目的:
本文のうち「様々な要素があったなかで注目したのは、試合途中での3バックへの変更だ。」から「スムーズさがあると思います。」までを、その語句も含めて一字一句変えずに書き写してください。

本文:
----

森保J、3バックの利点は? 元日本代表FW佐藤寿人氏が指摘「コスタリカ戦をイメージした時に…」

カナダ戦では後半途中から3バックに【写真:Getty Images】
カナダ戦では後半途中から3バックに【写真:Getty Images】

【専門家の目|佐藤寿人】カナダ戦でもテストした3バックの可能性に注目

 森保一監督率いる日本代表は現地時間11月17日、アラブ首長国連邦(UAE)のドバイでカナダ代表と国際親善試合を実施し、1-2で敗れた。23日のカタール・ワールドカップ(W杯)初戦を控えるなか、元日本代表FW佐藤寿人氏にカナダ戦の収穫と本大会に向けて見えてきたものについて聞いた。(取材・構成=FOOTBALL ZONE編集部)

   ◇   ◇   ◇

 MF相馬勇紀(名古屋グランパス)のゴールで先制したものの、セットプレーとペナルティーキック(PK)から失点して逆転負け。厳しい結果となったカナダ戦だが、佐藤氏は「内容自体はそれほど悲観するものではなかったかなと思います」と指摘。テストの場ということを踏まえれば、選手の組み合わせやシステムなどの最終確認はできたと言えるだろう。

 様々な要素があったなかで注目したのは、試合途中での3バックへの変更だ。

「個人的には山根(視来)と長友(佑都)がなかなか高い位置を取れていなかったので、もう少し早く3バックに変更しても良かったんじゃないかとは思いました。親善試合ですし、それで少しバランスが崩れても、その部分も含めて予行演習になる。もう少し3バックで見たかったですね」

 サンフレッチェ広島での現役時代には、森保監督のもと3バックシステムで戦った経験のある佐藤氏。カナダ戦の日本の3バックは、その目にどのように映ったのか。

「カナダ戦は伊藤洋輝がいたので、左足で入れられるというところがありました。4バックのサイドバック(SB)としてよりも、3バックの左の時の方が、意外と高い位置に行けていましたし、実際に押し込んでから上田(綺世)に左足でスパッと通したボールもありました。相馬(勇紀)も最初は右でスタートして左に戻るという形でしたが、3バックであれば左サイドはクラブでも普段プレーしているポジション。よりスムーズさがあると思います。

 特に第2戦のコスタリカ戦をイメージした時に、ある程度高い位置にサイドの選手が張り出して、そこから中に入っていくと考えると、3バックの方がいい部分もあるかもしれない。DFの選手が増えますけど、ワイドで高い位置まで持っていければ、センターバック(CB)3枚を使うということはマイナスにならないと思います。試合展開のなかで選手交代して3バックに変更するのもそうですし、選手交代せずにシステムを変えるということも、もしかしたら可能かもしれない。そのための人選も含めて、冨安(健洋)がいるかいないかは大きく関係してくると思います」

----

元データ:
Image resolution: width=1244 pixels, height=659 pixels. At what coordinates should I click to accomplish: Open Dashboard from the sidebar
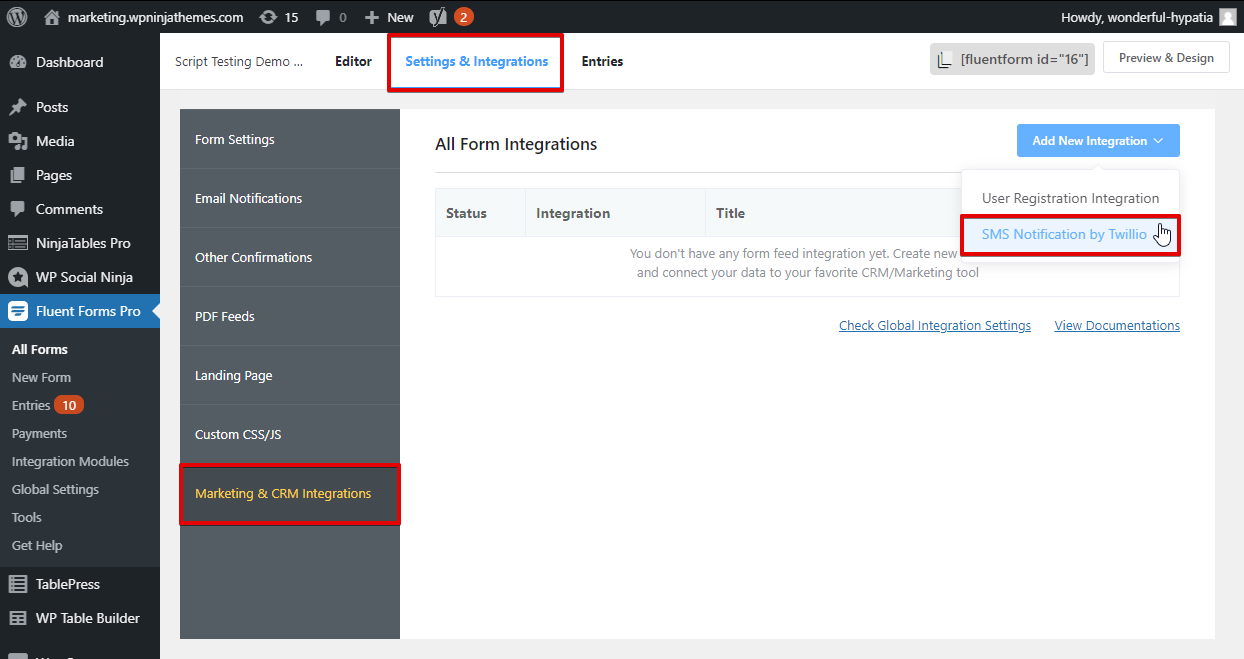tap(69, 62)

----

課題の結果:
様々な要素があったなかで注目したのは、試合途中での3バックへの変更だ。

「個人的には山根(視来)と長友(佑都)がなかなか高い位置を取れていなかったので、もう少し早く3バックに変更しても良かったんじゃないかとは思いました。親善試合ですし、それで少しバランスが崩れても、その部分も含めて予行演習になる。もう少し3バックで見たかったですね」

 サンフレッチェ広島での現役時代には、森保監督のもと3バックシステムで戦った経験のある佐藤氏。カナダ戦の日本の3バックは、その目にどのように映ったのか。

「カナダ戦は伊藤洋輝がいたので、左足で入れられるというところがありました。4バックのサイドバック(SB)としてよりも、3バックの左の時の方が、意外と高い位置に行けていましたし、実際に押し込んでから上田(綺世)に左足でスパッと通したボールもありました。相馬(勇紀)も最初は右でスタートして左に戻るという形でしたが、3バックであれば左サイドはクラブでも普段プレーしているポジション。よりスムーズさがあると思います。